Always one of the most popular events in the Trinity alumni calendar, the 2013 Seniors’ Lunch attracted over 80 guests.

After enjoying lunch in the newly renovated Dining Hall, and a hearty rendition of the College song, special presentations were made to the oldest alumnus present, John Barton (TC 1935) and furthest travelled, Geoffrey Oddie (TC 1952) from Sydney.

In proposing the Toast to the College, Bill Traill (TC 1953), noted that this visit to Trinity was particularly nostalgic for him as his granddaughter, Anna (3rd year Science), is in College and a member of the TCAC. Other relatives in attendance at the lunch were Brian Loton’s (TC 1950) grandchildren, Lachlan Kirwan (3rd year Commerce) and Jackie Kirwan (1st year Environments) and John Clark’s (TC 1952) granddaughter, Emma Clark (2nd year Arts) and nephew, Tom Clark (3rd year Arts).

Bill Traill shares some reflections on his time at College and the connections across the generations.

Following the Traill

Our granddaughter Anna’s entry into residence at Trinity in 2012 was a significant event for the Traill family. She is the third family member to have been accepted for the benefits and pleasures of this place, and importantly to have the chance to contribute to collegiate life – each of us from a different generation. I entered College in 1953. Anna’s father, Michael, came to Trinity in 1979, and now Anna continues the tradition.

In proposing the Toast to the College at the annual Seniors’ Lunch, I proffered the thought that those with intergenerational family links are well positioned to appraise the changes that have occurred over the 50 or more years since our residencies.

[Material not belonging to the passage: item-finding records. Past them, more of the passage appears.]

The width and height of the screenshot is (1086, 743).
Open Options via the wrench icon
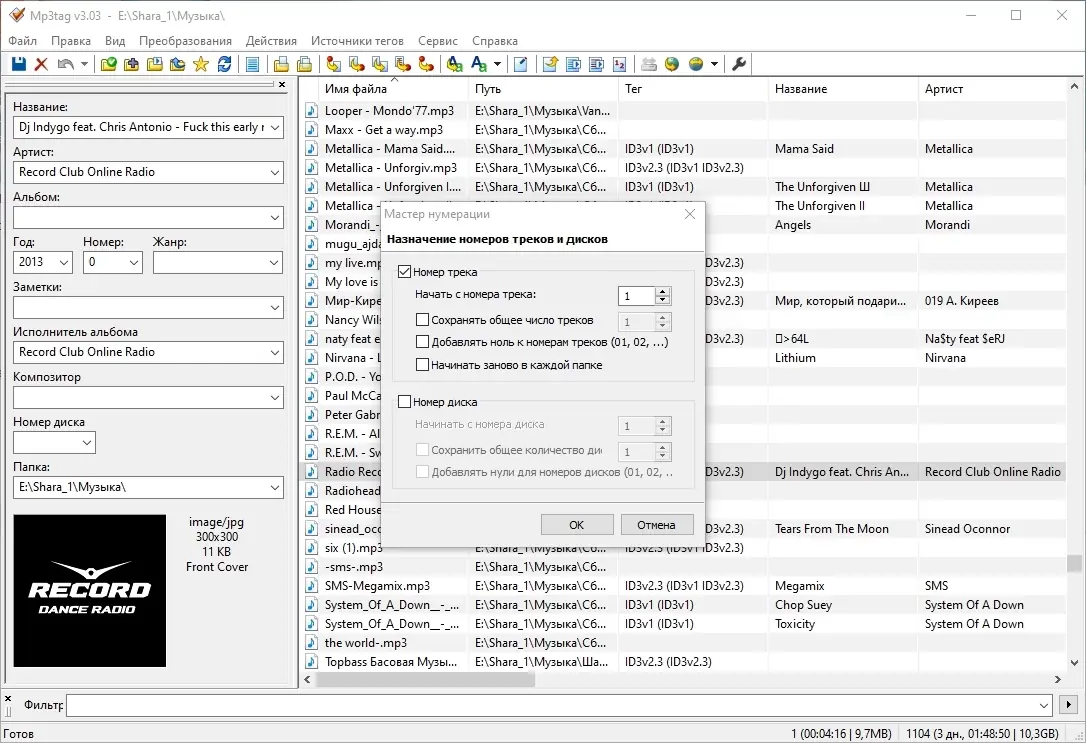[x=740, y=64]
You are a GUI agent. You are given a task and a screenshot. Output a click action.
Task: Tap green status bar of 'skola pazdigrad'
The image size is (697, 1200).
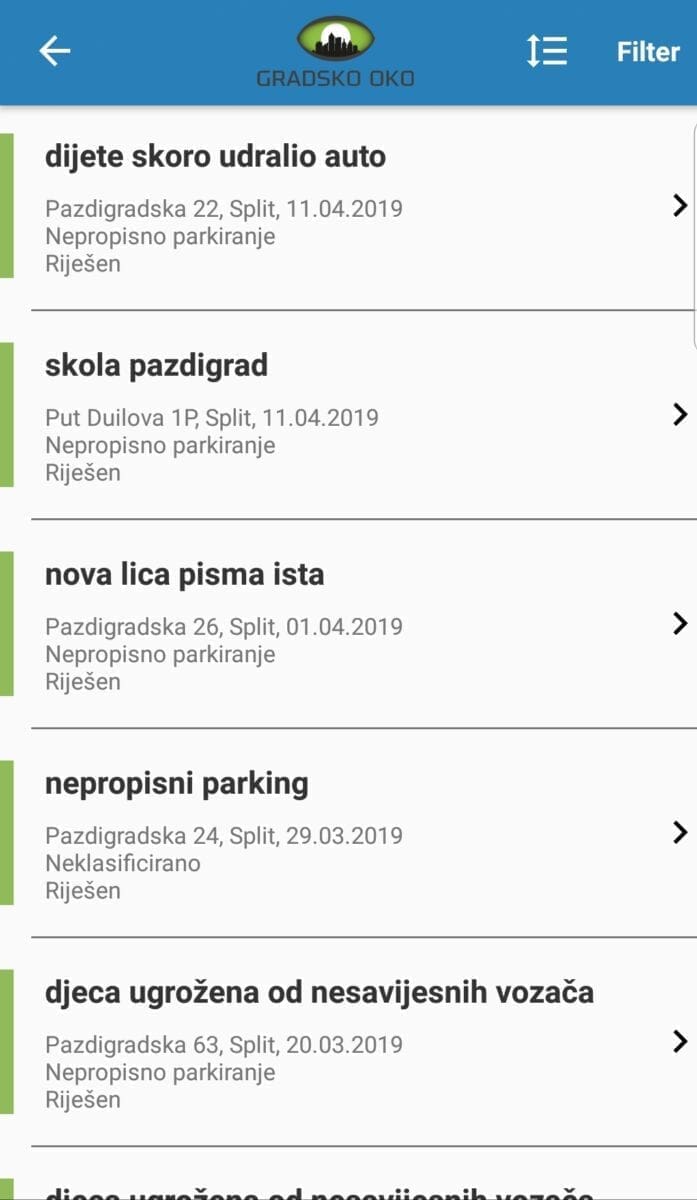[6, 414]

I must say, I like what I see.

A succession of Wardens has been proactive in judging societal changes and their implications for this College. The removal of the residential gender barrier in the 1970s was a reform of immense significance. The whole area
of accessibility has been addressed in a most practical and seemingly successful way, so as to produce a more diversified demographic. Anna was the beneficiary of one of these programs when, as a year 10 student, she participated in the Young Leaders Summer School Program.

But there are other programs, such as Foundation Studies, focussing on the preparation of international students for tertiary study. I made the further point to my colleagues that the values and benefits of collegiate life are perennial, and it is pleasing to see that much of the old ethos remains intact, aided by an extraordinary range of groups to reflect the wider interests of contemporary society and the resident body.

Trinity has coveted a reputation for encouraging and acknowledging academic rigour. Clearly it remains a plank in the College’s expectations of its members, along with the social goals, so much a part of collegiate life. One area where I must express delight is the enthusiasm for team competition. There is much to be gained in one’s personal development by competing in a team setting.

To amplify, may I grant myself a little license, to congratulate Anna and her fellow members of the Women’s 1st VIII on their win in the intercollegiate rowing regatta, which is one to add to her grandfather’s football successes in 1953–54, and her father’s track and field wins in the early 1980s. And I nearly omitted to record the character-building heavy losses of the Trinity tennis team, of which I was captain.